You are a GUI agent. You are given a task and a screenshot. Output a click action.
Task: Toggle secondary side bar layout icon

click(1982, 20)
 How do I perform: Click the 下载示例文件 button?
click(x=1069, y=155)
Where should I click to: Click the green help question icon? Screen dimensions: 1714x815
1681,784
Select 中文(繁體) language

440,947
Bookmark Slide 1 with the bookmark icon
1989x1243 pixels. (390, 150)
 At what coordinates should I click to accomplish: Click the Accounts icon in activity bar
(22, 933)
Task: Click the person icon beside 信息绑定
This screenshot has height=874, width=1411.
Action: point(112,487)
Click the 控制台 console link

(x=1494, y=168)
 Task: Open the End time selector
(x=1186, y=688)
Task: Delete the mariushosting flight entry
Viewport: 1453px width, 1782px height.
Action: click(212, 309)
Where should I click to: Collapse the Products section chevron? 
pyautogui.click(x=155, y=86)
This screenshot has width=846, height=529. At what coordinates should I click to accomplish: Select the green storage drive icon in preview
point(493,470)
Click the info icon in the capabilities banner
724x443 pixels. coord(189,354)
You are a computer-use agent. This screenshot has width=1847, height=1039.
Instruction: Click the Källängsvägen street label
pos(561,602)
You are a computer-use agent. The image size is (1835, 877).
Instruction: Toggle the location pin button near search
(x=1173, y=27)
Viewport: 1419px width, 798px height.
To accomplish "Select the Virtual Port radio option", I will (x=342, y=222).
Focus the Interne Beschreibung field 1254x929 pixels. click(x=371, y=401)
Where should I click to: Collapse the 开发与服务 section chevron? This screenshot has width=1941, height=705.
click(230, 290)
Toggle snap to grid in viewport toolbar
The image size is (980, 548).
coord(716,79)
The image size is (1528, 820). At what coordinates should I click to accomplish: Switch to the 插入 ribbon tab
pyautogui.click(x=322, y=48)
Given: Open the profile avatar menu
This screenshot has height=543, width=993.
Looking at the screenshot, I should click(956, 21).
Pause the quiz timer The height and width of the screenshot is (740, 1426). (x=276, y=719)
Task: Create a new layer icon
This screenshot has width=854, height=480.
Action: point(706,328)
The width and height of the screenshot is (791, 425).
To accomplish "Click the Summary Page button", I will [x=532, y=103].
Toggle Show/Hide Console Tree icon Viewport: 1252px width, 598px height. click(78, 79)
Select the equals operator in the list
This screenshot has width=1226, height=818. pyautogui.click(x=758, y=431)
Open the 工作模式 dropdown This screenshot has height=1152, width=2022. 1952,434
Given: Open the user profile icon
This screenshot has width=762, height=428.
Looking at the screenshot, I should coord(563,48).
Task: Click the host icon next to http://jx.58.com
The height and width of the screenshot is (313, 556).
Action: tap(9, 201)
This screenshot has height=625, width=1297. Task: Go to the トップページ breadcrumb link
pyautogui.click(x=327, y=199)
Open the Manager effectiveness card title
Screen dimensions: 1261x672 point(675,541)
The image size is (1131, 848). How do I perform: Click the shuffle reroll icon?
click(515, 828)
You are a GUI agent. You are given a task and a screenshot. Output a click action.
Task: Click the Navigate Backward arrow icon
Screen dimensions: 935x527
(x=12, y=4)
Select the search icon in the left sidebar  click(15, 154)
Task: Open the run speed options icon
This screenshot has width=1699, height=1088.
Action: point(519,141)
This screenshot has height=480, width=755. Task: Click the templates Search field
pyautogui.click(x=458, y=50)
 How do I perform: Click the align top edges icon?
* * * * *
Go through the data above from its first line and copy each line exactly, stopping once the line with "The width and" has been copied.

You are a GUI agent. You are given a task and a screenshot. Output a click action.
Task: Toggle secondary side bar layout icon

click(1982, 20)
 How do I perform: Click the 下载示例文件 button?
click(x=1069, y=155)
Where should I click to: Click the green help question icon? Screen dimensions: 1714x815
1681,784
Select 中文(繁體) language

440,947
Bookmark Slide 1 with the bookmark icon
1989x1243 pixels. (390, 150)
 At what coordinates should I click to accomplish: Click the Accounts icon in activity bar
(22, 933)
Task: Click the person icon beside 信息绑定
This screenshot has height=874, width=1411.
Action: point(112,487)
Click the 控制台 console link

(x=1494, y=168)
 Task: Open the End time selector
(x=1186, y=688)
Task: Delete the mariushosting flight entry
Viewport: 1453px width, 1782px height.
Action: click(212, 309)
Where should I click to: Collapse the Products section chevron? 
pyautogui.click(x=155, y=86)
This screenshot has width=846, height=529. At what coordinates should I click to accomplish: Select the green storage drive icon in preview
point(493,470)
Click the info icon in the capabilities banner
724x443 pixels. coord(189,354)
You are a computer-use agent. This screenshot has width=1847, height=1039.
Instruction: Click the Källängsvägen street label
pos(561,602)
You are a computer-use agent. The image size is (1835, 877).
Instruction: Toggle the location pin button near search
(x=1173, y=27)
Viewport: 1419px width, 798px height.
To accomplish "Select the Virtual Port radio option", I will (x=342, y=222).
Focus the Interne Beschreibung field 1254x929 pixels. click(x=371, y=401)
Where should I click to: Collapse the 开发与服务 section chevron? This screenshot has width=1941, height=705.
click(230, 290)
Toggle snap to grid in viewport toolbar
The image size is (980, 548).
coord(716,79)
The image size is (1528, 820). At what coordinates should I click to accomplish: Switch to the 插入 ribbon tab
pyautogui.click(x=322, y=48)
Given: Open the profile avatar menu
This screenshot has height=543, width=993.
Looking at the screenshot, I should click(956, 21).
Pause the quiz timer The height and width of the screenshot is (740, 1426). (x=276, y=719)
Task: Create a new layer icon
This screenshot has width=854, height=480.
Action: point(706,328)
The width and height of the screenshot is (791, 425).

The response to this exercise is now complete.